Governo nega benefícios a militares e Alerj fará sessão em janeiro para derrubar veto

Deputada Alana Passos aponta que governador descumpriu acordo e pede convocação no recesso

Foto: Divulgação /Julia Passos - Alerj

A Assembleia Legislativa do Rio (Alerj) fará uma sessão extraordinária no dia 5 de janeiro de 2022 para derrubar o veto do governador Cláudio Castro (PL) a benefícios aprovados para servidores da Segurança Pública. Atendendo a um pedido da deputada Alana Passos (PSL), o presidente André Ceciliano (PT) anunciou a convocação em grupo de WhatsApp dos parlamentares, nesta quinta-feira (30).


Ao publicar no Diário Oficial a sanção da lei que cria o Sistema de Proteção Social dos Militares, aprovada pela Alerj no último dia antes do recesso, o governador sinalizou o veto ao aumento da Gratificação de Regime Especial de Trabalho (GRET) dos praças. Pontos que tratavam da paridade e não taxação dos inativos quanto ao desconto previdenciário e reajuste dos soldos pelo IPCA também foram vetados.


"Com esse veto, em pleno dia 30 de dezembro, o governador descumpre o acordo que havia sido feito na Alerj e mostra sua total indiferença com a Segurança Pública. É um absurdo não conceder aumento da GRET, tirar direitos dos inativos e ainda taxá-los no sistema previdenciário. Vamos derrubar esses vetos e lutar até o fim para que os benefícios sejam concedidos a esses servidores", afirmou a deputada estadual Alana Passos (PSL), que pediu a convocação da sessão extraordinária.

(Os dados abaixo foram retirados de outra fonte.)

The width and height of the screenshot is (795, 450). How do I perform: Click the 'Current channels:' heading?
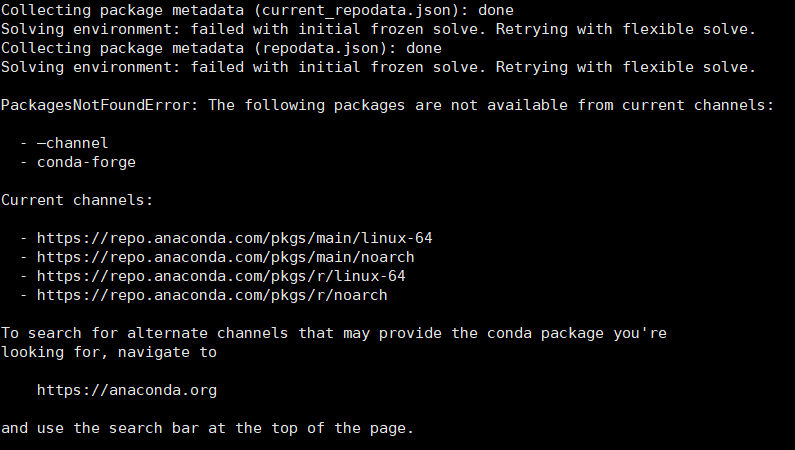(77, 200)
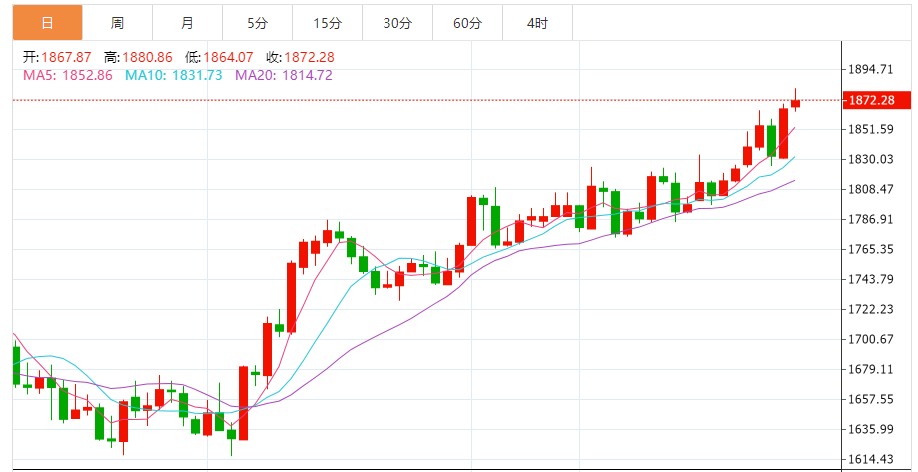
Task: Click the 1614.43 price axis label
Action: coord(871,459)
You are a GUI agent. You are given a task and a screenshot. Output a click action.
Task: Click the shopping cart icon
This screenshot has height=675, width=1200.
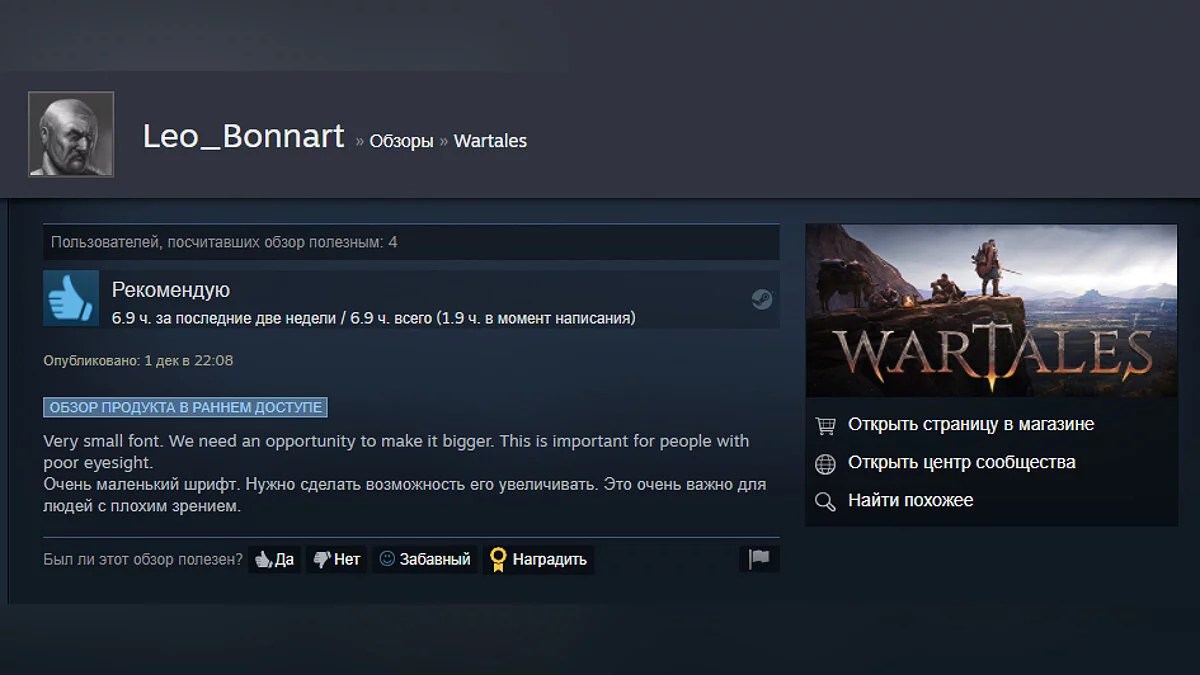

Em mensagem aos deputados, André Ceciliano classificou a situação como urgente: "Em virtude do veto publicado hoje no Diário Oficial ao projeto que trata da GRET de servidores militares do Estado e da urgência que o assunto demanda, informo que convocarei Sessão Extraordinária para a próxima quarta-feira, dia 5, para tratar dessa questão, podendo os deputados participarem virtualmente da sessão", informou o presidente.


Mais sobre as medidas


O projeto de criação do Sistema de Proteção Social dos Militares recebeu 261 emendas e foi amplamente discutido em plenário e em duas audiências públicas realizadas pelos deputados. Embora ainda considerado insuficiente por alguns deputados, o texto foi aprovado. A medida é uma exigência da legislação federal e altera diversas regras previdenciárias para os servidores, que também disciplina mudanças para as Forças Armadas.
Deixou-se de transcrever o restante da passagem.